The most recent advantage comes through a smart move by the Pew Charitable Trusts to assemble compensation packages for the eight holders of bottomfishing permits. It would benefit commercial fishing stakeholders who would give up permits ahead of the current five-year deadline, enabling fuller environmental recovery to start now.
The terms seem fair. Pew would require all eight to participate in the agreement, and would base compensation on catch history and fishing income.
Meanwhile, the Western Pacific Regional Fishery Management Council wants to see some commercial fishing in the protected zone, a counterintuitive notion for an area the public hopes to keep pristine. And it would set a enforcement challenge that would be difficult, if not impossible, to meet.
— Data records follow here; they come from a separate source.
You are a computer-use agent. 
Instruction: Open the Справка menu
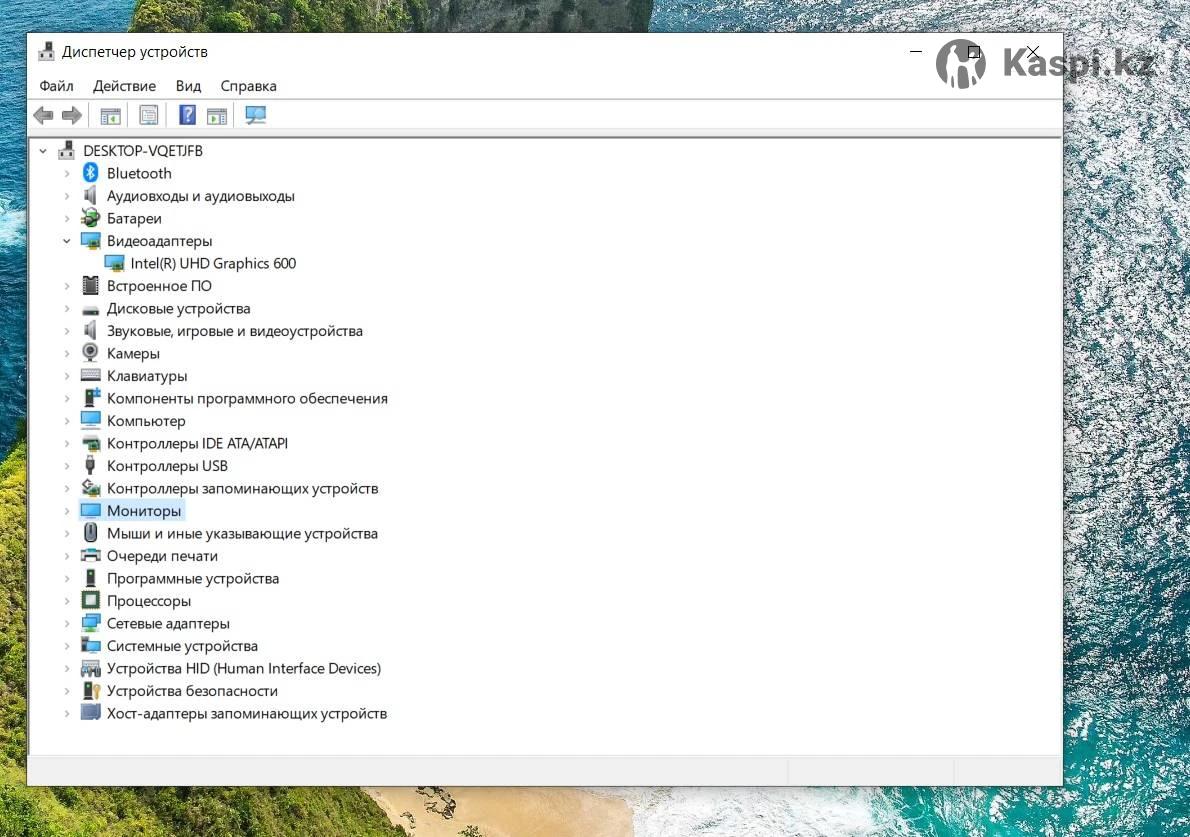(x=248, y=86)
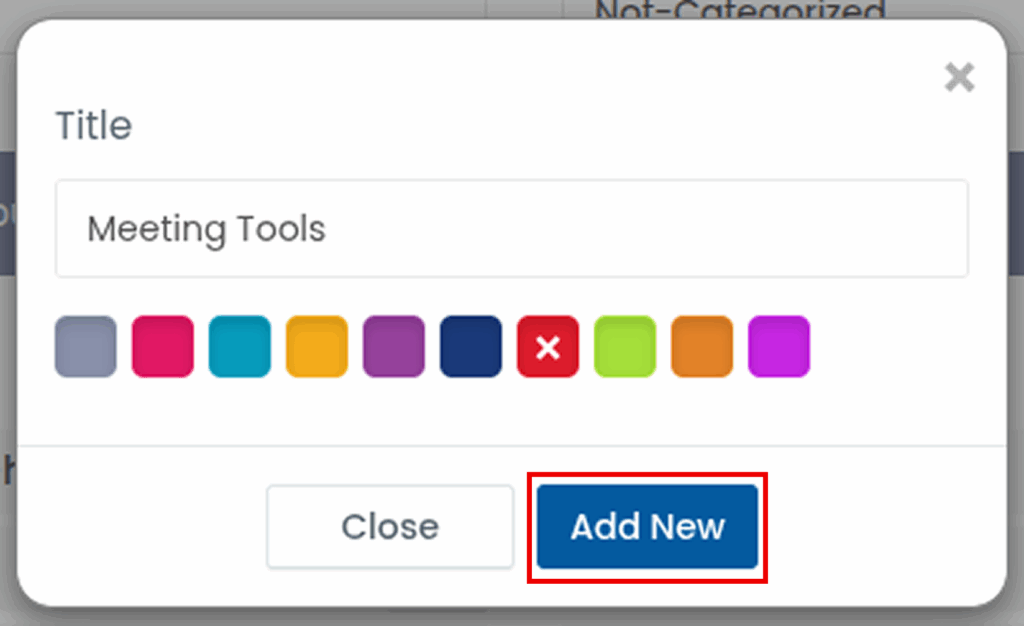Click the selected red swatch with X mark
This screenshot has height=626, width=1024.
pos(548,347)
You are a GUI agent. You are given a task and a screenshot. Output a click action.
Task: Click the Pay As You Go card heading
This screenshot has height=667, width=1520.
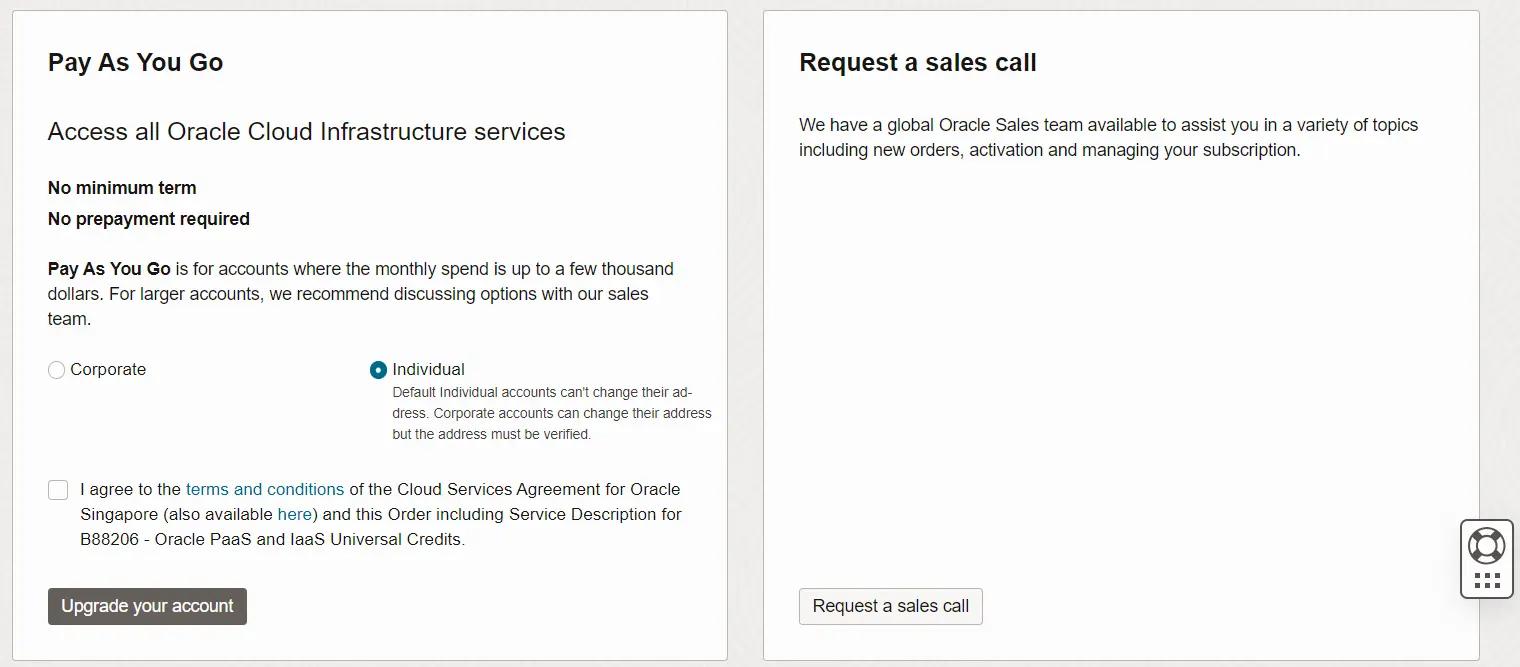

For starters, guarding against environmental damage from fishing activities is not only a matter of catch regulation. Already, an alien seaweed that has threatens reefs has spread to Necker Island. That contamination must be contained, and continued exposure to such incursions only worsens the risk.
It remains for the state to develop a policy that fosters sustainable fisheries for the long term — a policy that by necessity would require a conservationist approach.